== EXERCISE INSTRUCTIONS ==
Please reproduce the entries below with every "screenshot" changed to "capture" and nothing else altered.
#####
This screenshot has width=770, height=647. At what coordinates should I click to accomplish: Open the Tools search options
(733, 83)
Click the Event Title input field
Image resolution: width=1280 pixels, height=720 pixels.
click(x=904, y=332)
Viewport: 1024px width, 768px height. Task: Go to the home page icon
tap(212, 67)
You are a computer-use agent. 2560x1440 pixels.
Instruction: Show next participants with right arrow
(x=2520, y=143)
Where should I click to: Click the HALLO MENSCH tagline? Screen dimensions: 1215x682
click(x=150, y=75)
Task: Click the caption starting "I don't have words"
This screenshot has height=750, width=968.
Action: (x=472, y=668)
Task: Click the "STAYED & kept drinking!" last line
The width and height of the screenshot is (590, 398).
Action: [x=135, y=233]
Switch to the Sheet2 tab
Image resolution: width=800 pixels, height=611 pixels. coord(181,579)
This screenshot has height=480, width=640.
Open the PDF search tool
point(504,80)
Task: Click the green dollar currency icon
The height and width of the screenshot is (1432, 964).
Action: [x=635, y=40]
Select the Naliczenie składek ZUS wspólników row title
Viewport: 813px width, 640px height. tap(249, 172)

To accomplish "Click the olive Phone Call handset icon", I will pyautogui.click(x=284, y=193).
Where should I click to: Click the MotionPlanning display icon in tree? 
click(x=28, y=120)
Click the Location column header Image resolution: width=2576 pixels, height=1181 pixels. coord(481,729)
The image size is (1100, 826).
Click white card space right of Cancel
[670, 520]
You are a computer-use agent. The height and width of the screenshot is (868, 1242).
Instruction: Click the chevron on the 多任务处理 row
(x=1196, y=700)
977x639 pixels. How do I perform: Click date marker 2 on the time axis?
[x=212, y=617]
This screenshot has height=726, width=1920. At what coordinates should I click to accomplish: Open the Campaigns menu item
#####
== THE REPLY ==
This capture has width=770, height=647. At what coordinates should I click to accomplish: Open the Tools search options
(733, 83)
Click the Event Title input field
Image resolution: width=1280 pixels, height=720 pixels.
click(x=904, y=332)
Viewport: 1024px width, 768px height. Task: Go to the home page icon
tap(212, 67)
You are a computer-use agent. 2560x1440 pixels.
Instruction: Show next participants with right arrow
(x=2520, y=143)
Where should I click to: Click the HALLO MENSCH tagline? Screen dimensions: 1215x682
click(x=150, y=75)
Task: Click the caption starting "I don't have words"
This capture has height=750, width=968.
Action: (x=472, y=668)
Task: Click the "STAYED & kept drinking!" last line
The width and height of the capture is (590, 398).
Action: [x=135, y=233]
Switch to the Sheet2 tab
Image resolution: width=800 pixels, height=611 pixels. coord(181,579)
This capture has height=480, width=640.
Open the PDF search tool
point(504,80)
Task: Click the green dollar currency icon
The height and width of the capture is (1432, 964).
Action: [x=635, y=40]
Select the Naliczenie składek ZUS wspólników row title
Viewport: 813px width, 640px height. tap(249, 172)

To accomplish "Click the olive Phone Call handset icon", I will pyautogui.click(x=284, y=193).
Where should I click to: Click the MotionPlanning display icon in tree? 
click(x=28, y=120)
Click the Location column header Image resolution: width=2576 pixels, height=1181 pixels. coord(481,729)
The image size is (1100, 826).
Click white card space right of Cancel
[670, 520]
You are a computer-use agent. The height and width of the capture is (868, 1242).
Instruction: Click the chevron on the 多任务处理 row
(x=1196, y=700)
977x639 pixels. How do I perform: Click date marker 2 on the time axis?
[x=212, y=617]
This capture has height=726, width=1920. At what coordinates should I click to accomplish: Open the Campaigns menu item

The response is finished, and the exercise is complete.